Due goal arrivati a gara in corso nelle prime due giornate hanno ribaltato scetticismi e fischi, restituendogli l’abbraccio dello Stadium.
Il suo ingaggio da dodici milioni netti lo rende la panchina più costosa del calcio europeo, ma la sua professionalità lo ha già trasformato in un’arma preziosa per Igor Tudor.

Nonostante ciò, il futuro resta scritto: nessun rinnovo, nessun dietrofront. A giugno l’addio alla Juventus è inevitabile.
In estate Vlahovic ha respinto tutte le proposte arrivate sul tavolo, come conferma La Gazzetta dello Sport.
Arabia Saudita, Milan e il Fenerbahce di José Mourinho hanno provato ad attirarlo, ma il serbo non si è mosso da Torino, sostenuto dal suo entourage.

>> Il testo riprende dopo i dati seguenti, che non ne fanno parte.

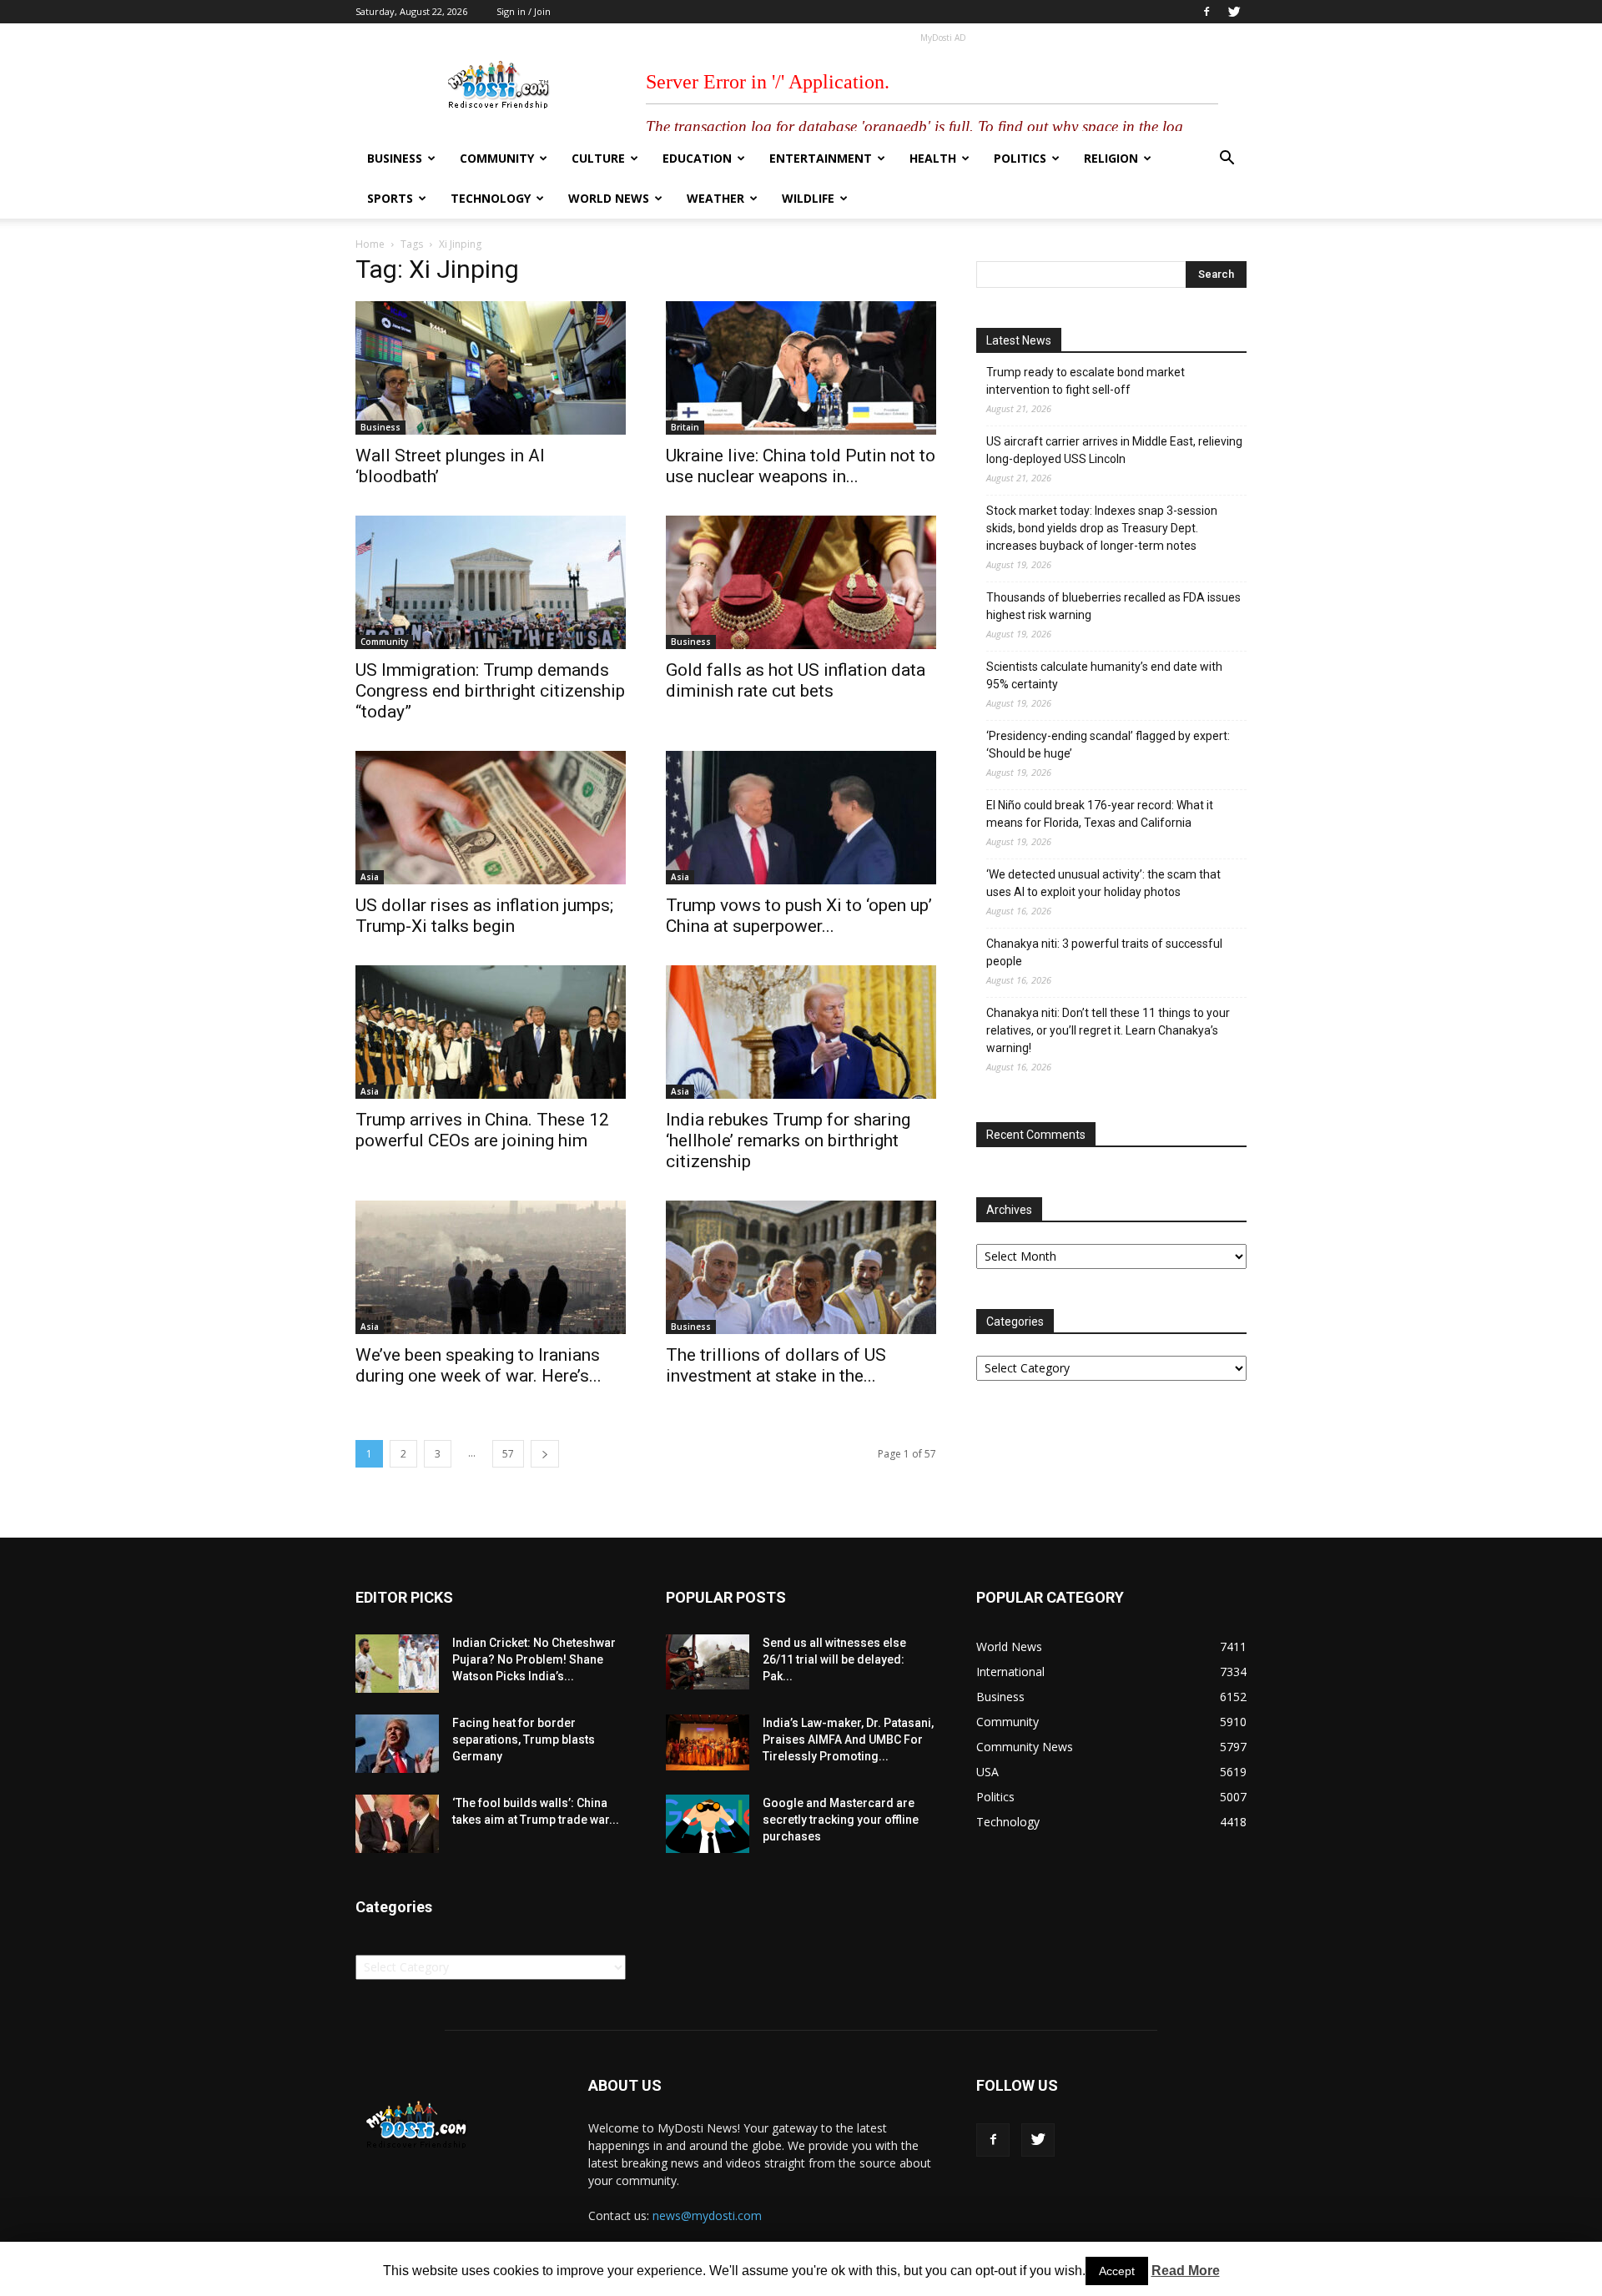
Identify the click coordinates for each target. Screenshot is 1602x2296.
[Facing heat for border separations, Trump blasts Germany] (397, 1743)
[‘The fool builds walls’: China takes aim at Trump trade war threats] (397, 1824)
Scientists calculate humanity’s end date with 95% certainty (1104, 675)
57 (508, 1454)
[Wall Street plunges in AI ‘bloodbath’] (490, 368)
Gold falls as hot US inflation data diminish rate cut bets (795, 680)
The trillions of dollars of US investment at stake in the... (776, 1365)
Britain (685, 427)
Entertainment (820, 158)
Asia (369, 877)
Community (497, 158)
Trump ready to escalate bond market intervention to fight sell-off (1085, 380)
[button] (1227, 160)
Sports (390, 198)
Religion (1111, 158)
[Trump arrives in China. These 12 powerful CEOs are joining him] (490, 1032)
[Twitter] (1234, 11)
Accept (1117, 2271)
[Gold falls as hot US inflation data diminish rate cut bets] (801, 582)
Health (932, 158)
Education (697, 158)
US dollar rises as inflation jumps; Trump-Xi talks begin (484, 915)
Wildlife (808, 198)
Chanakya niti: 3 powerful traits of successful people (1104, 952)
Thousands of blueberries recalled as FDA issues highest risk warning (1113, 606)
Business (394, 158)
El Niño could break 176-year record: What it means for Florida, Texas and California (1099, 813)
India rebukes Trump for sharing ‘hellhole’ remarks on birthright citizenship (788, 1140)
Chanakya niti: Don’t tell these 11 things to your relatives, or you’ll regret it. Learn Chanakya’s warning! (1108, 1030)
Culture (598, 158)
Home (370, 244)
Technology (491, 198)
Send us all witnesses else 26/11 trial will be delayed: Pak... (834, 1659)
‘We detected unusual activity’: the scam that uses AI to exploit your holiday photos (1103, 883)
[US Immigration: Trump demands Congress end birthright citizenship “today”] (490, 582)
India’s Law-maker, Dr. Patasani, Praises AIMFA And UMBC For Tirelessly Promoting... (848, 1739)
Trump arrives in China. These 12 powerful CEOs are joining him (482, 1130)
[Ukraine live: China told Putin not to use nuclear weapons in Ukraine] (801, 368)
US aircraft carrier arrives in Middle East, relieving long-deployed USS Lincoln (1114, 450)
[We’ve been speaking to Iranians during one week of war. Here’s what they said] (490, 1267)
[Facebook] (1206, 11)
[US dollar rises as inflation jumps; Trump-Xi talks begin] (490, 817)
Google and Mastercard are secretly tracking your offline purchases (841, 1819)
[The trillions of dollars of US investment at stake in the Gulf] (801, 1267)
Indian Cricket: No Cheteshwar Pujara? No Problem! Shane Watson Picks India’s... (534, 1659)
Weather (715, 198)
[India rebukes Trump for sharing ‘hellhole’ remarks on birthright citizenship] (801, 1032)
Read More (1185, 2270)
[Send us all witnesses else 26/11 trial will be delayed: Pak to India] (707, 1661)
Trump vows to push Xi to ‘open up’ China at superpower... (799, 915)
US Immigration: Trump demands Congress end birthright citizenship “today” (490, 691)
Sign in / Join (523, 11)
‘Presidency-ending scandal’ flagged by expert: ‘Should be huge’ (1108, 744)
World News (608, 198)
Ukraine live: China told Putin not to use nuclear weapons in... (800, 466)
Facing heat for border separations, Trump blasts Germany (523, 1739)
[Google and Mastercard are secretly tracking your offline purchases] (707, 1824)
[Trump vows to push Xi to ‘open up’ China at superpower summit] (801, 817)
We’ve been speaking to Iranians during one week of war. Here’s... (478, 1365)
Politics (1020, 158)
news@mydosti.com (707, 2215)
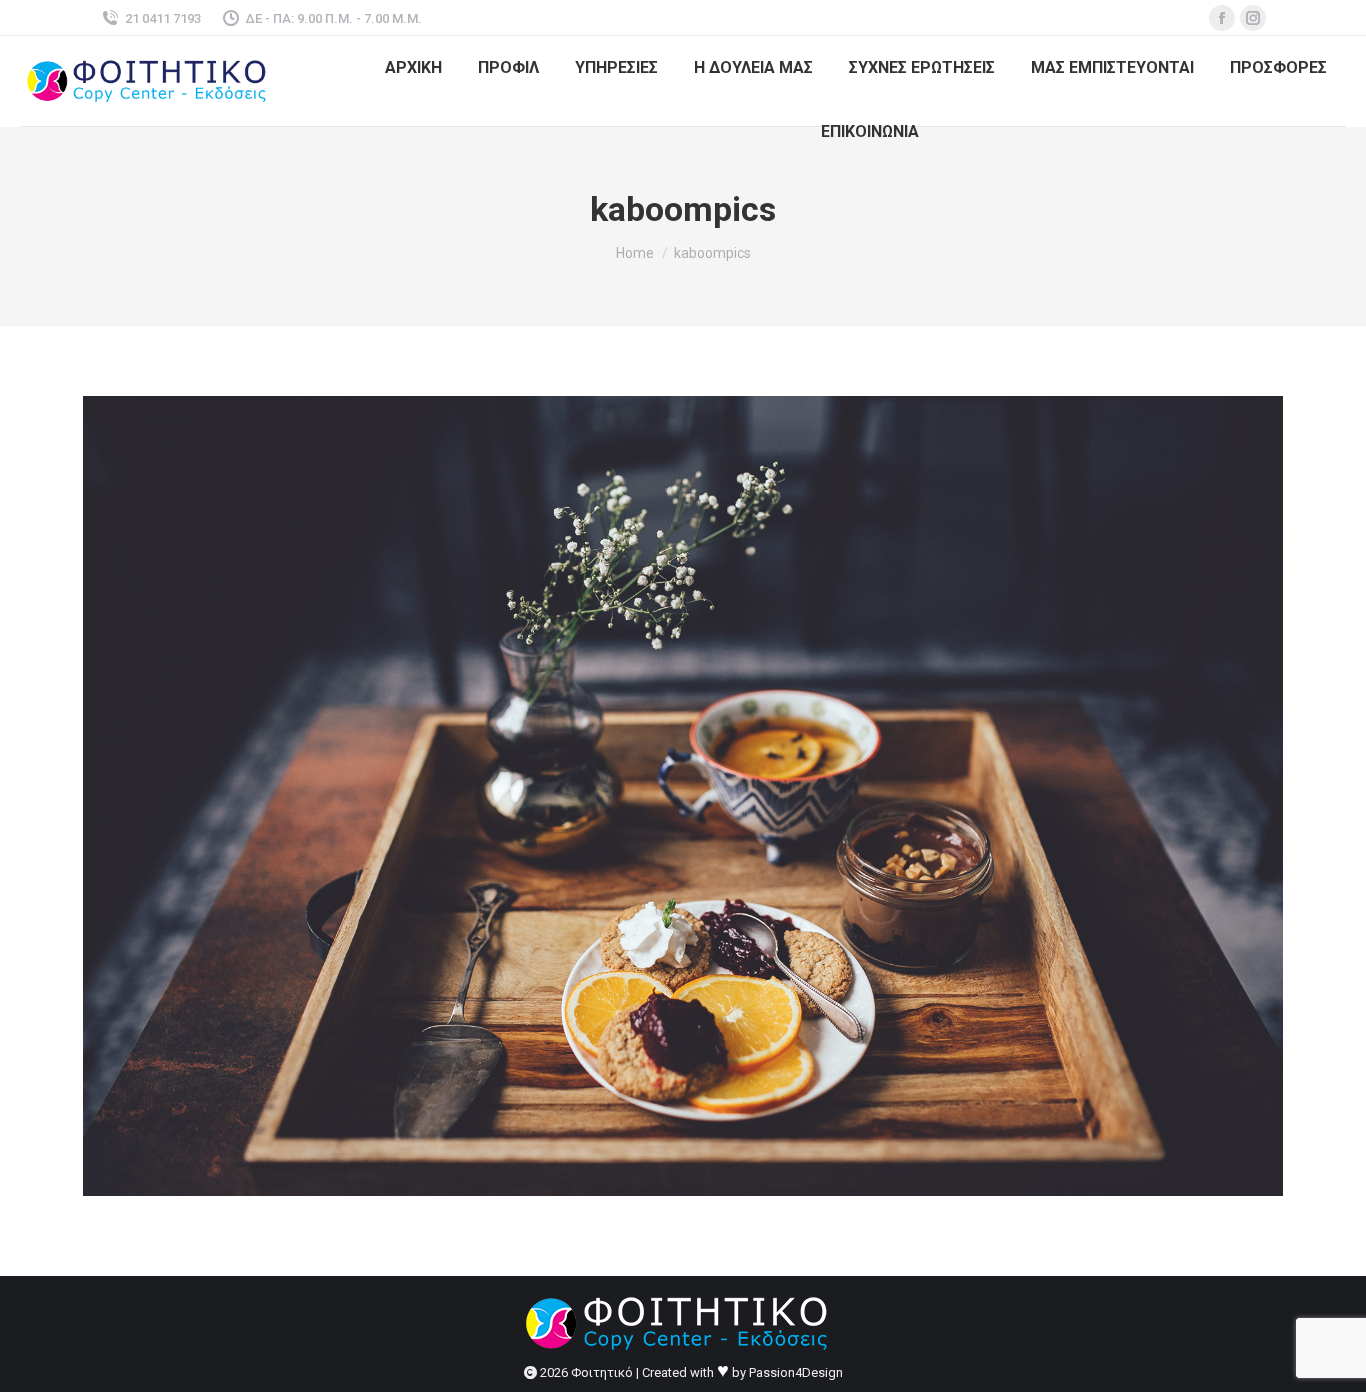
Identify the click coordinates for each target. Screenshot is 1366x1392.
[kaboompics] (683, 796)
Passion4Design (796, 1372)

Tra fischi e malumori nello Stadium durante l’amichevole bianconera, l’attaccante ha risposto sul campo: prima con la rete al Parma, poi con la girata vincente che ha piegato il Genoa al Ferraris.
Con dodici milioni netti a stagione, Vlahovic è tra gli ingaggi più pesanti d’Europa per un giocatore che parte spesso dietro nelle gerarchie.
Paragonabile a Havertz all’Arsenal o Ekitike al Liverpool, anch’essi seconde scelte nelle rispettive squadre, il serbo ha mostrato freschezza mentale e brillantezza fisica superiori alle aspettative dopo un’estate incerta.
La Juventus lo considera una riserva di lusso, un’alternativa a Jonathan David, ma anche una risorsa in grado di spostare gli equilibri.
Il rapporto con Igor Tudor è improntato alla chiarezza. L’allenatore pensa soltanto al merito e alla classifica: se Vlahovic merita spazio, lo ottiene.
Tra i due, racconta La Gazzetta dello Sport, è maturato un patto non scritto: quando serve, il numero nove deve dimostrare di esserci.
I compagni condividono lo stesso spirito e non lo hanno mai isolato, consapevoli di quanto il miglior Vlahovic possa dare alla squadra.
Con il campionato fermo, l’attenzione si sposta sulla ripresa e sul Derby d’Italia contro l’Inter di Chivu. Openda e Jonathan David sono pronti a partire dall’inizio, ma il serbo scalpita per ritagliarsi un ruolo nella sfida contro Lautaro e i nerazzurri.
I primi due goal stagionali hanno cancellato i fantasmi e restituito un attaccante decisivo anche dalla panchina.
Gli applausi dello Stadium testimoniano la sua rinascita, ma il copione non cambia: la stagione potrà regalare soddisfazioni, il futuro resta già segnato.